# Driveshaft balancing?



## CaptPb (Jan 26, 2005)

I'm chasing the dreaded mystery vibration. OBS Chevy crew 1ton with two piece driveshaft. Shimmy's at 30mph and smooths out by 55. I've changed all three U-joints and new carrier bearing. New set of wheels and tires. Looked inside rear diff for metal pieces or obvious wear. Pinion bearings sound fine while turning driveshaft with cover off. No signs of bad wear on ring and pinion gears. Don't hear anything from the wheel bearings either. Until one of these makes noise I'm not throwing any money at them. The driveshaft doesn't look to have lost a weight or have a dent. Am I missing something? Local drive line shop wants over $100 to balance, but couldn't say if that included the R/R. Then acted ****** when they found out it was for a pickup truck. Some days this place get to me.


----------



## RAZZ33 (Dec 21, 2010)

Capt: the best way to isolate the vibration is to run it on rack in gear at that speed and most of the time you will see the problem if it is the drive shaft...if the vibration is bad you will see it
Bill


----------



## CaptPb (Jan 26, 2005)

That's what lead to changing the carrier bearing. Did the u-joints since the shafts have to come out anyway. I did find one bad cap at the rear yoke. A couple of snapped needle bearing inside it. I'll rack it and spin it all again. On the flip side, it's never been smoother at highway speeds.


----------



## Newbomb Turk (Sep 16, 2005)

I had one done a few years ago at Driveshafts Unlimited in San Antonio. I had all the joints replaced and specified Spicer ujoints, not the Chinese ones. Drive in, they removed, cleaned, balanced & painted the shaft for a round $150. Don't know their current price. My first visit they didn't have the Spicers, they ordered them & got them in a couple of days. http://www.driveshaftsunlimitedstx.com/
Found this listing for CC, might give them a call. http://www.manta.com/c/mt1mmq9/south-texas-driveshaft-co


----------



## CaptPb (Jan 26, 2005)

Thanks, those guy are not in my mini phone book that floats around in the truck.


----------



## s2kteg (Jul 14, 2006)

I have had this problem b4 and you just need to get the drive shaft balance. It's not that hard to remove..


----------



## mudcatz71 (Jun 8, 2006)

Did you have your driveshaft off before the vibration? Could water or mud got in it. Check make sure all u-joints are free and not stiff or locked up. Check carrier bearing mounts should have a inch of play on the frame that the housing bolts to check it, and make sure its staight not off setting. 

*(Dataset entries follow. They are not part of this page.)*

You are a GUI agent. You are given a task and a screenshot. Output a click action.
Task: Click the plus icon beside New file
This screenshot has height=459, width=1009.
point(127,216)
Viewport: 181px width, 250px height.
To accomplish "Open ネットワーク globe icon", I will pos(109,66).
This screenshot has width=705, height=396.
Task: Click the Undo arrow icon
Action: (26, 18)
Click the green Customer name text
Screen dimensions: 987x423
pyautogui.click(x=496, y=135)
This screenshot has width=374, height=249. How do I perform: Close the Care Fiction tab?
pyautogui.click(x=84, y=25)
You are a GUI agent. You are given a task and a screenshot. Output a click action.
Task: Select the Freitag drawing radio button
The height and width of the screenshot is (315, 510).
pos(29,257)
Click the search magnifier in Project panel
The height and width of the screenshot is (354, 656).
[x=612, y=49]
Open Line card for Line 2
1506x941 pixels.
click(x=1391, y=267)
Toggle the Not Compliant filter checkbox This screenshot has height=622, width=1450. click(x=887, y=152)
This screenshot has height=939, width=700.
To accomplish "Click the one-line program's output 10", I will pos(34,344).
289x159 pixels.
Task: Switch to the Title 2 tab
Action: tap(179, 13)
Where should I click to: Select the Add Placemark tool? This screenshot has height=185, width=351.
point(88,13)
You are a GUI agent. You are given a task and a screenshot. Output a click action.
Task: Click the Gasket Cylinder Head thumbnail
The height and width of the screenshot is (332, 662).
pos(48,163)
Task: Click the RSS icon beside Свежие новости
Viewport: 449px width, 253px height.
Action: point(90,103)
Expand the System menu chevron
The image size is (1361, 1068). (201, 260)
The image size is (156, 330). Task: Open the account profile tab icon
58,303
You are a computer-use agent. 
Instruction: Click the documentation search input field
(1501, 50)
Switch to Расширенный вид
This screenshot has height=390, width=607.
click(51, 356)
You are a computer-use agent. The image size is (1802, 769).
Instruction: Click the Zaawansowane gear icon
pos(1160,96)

The reason i asked if your drive shaft was off before the vibration is I replaced my u-joints and bearing on the same truck and when i took it apart one night and put it together the next and the rear section i got it backwards and it caused it to vibrate as you say yours is. 

Coleman


----------



## pwrstrkr (Oct 5, 2010)

i took my drive shaft to driveshaft specialties in beaumont it cost right under $150 to change all the u joints and balance. when i went to pick it up he said the shaft was something like .035 out of balance and from what he said was a good bit. so with that being said i dont exactly think you will be able to see it with the naked eye. good luck to ya let us know what it was when you get it lined out im curious


----------



## paffap (Feb 13, 2009)

Try 2 things,unbolt rear u-ioint and rotate shaft 180 and rebolt. Also check your transmission tail shaft mount for play


----------